Source Information

Ancestry.com. Missouri, U.S., Death Records, 1850-1931 [database on-line]. Provo, UT, USA: Ancestry.com Operations, Inc., 2008.
Original data: Missouri Death Records. Jefferson City, MO, USA: Missouri State Archives. Microfilm.

About Missouri, U.S., Death Records, 1850-1931

This database contains death registers from Missouri covering the years 1834 to 1910. Information contained in this database includes the following:

  • Name of deceased
  • Gender
  • Race
  • Birth date or age at time of death
  • Death place
  • Death date
  • Father’s name
  • Mother’s name
  • Spouse’s name
  • Spouse’s birth date or age

Note: Not all entries will contain all of this information. There may also be additional information listed in the actual death registers and can be found by viewing the register images.

Where to Go From Here:

With the information provided in this database, you may be able to obtain a copy of a death certificate. If possible, it is important that you do this as there may be additional information recorded on the certificate.

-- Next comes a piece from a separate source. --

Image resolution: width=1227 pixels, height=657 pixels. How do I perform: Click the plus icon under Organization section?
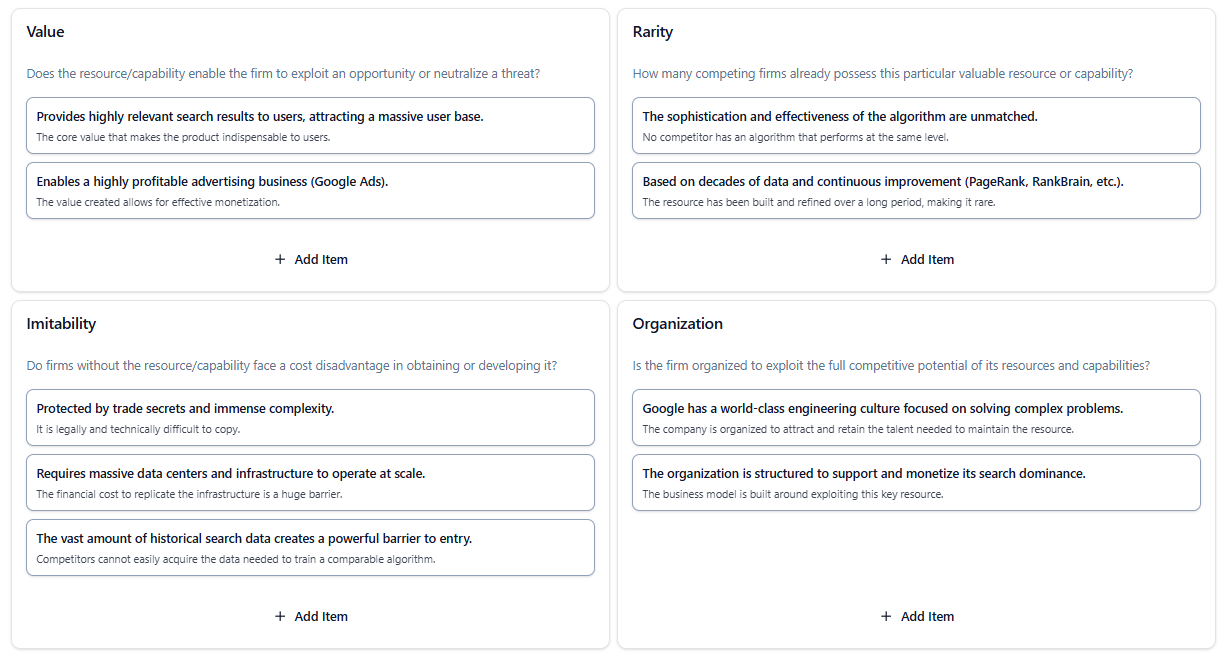(886, 616)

For information on how to order death certificates see the below sections.

More About Death Records in Missouri:

No vital records were kept on the state level before 16 August 1909. The Bureau of Vital Statistics (Missouri Department of Health and Senior Services, Bureau of Vital Records, P.O. Box 570, Jefferson City, MO 65102) maintains certificates of Missouri deaths less than fifty years old. A $10 search fee includes one certified copy of the death record, if found. The application for copies of birth or death certificates can be downloaded from the Missouri Vital Records website.

In 1883 Missouri passed a state law requiring the recording of births and deaths at the county level. Ten years later this law was inadvertently repealed. At any rate, compliance was poor. Most counties do have these registers, but there is enormous variation as to how complete and/or comprehensive they are.

St. Louis and Kansas City Deaths:

In the city of St. Louis, deaths were recorded from 1850-1910. It is estimated that only about 60 percent of the deaths that occurred during this period were recorded. These St. Louis City death registers have been microfilmed and are available through Missouri State Archives. Certified death certificates from 1870 to the present in the City of St. Louis can be requested by writing to St. Louis City Vital Records/Recorder of Deeds, City Hall, Room 126, 1200 Market St., St. Louis, MO 63103. Request forms are available for download from the St Louis Municipal Government. The fee in 2004 was $10. Kansas City also has intermittent early death records (1874-1910). The 2004 fee was $3 per search and $3 per copy, and the address for inquiry is Kansas City Vital Records, 2400 Troost Ave., Ste. 1200, Kansas City, MO 64108.

Taken from Marsha Hoffman Rising and Pamela Boyer Porter, “Missouri,” in Red Book: American State, County, and Town Sources, 3d ed., ed. Alice Eichholz. (Provo, Utah: Ancestry, 2004).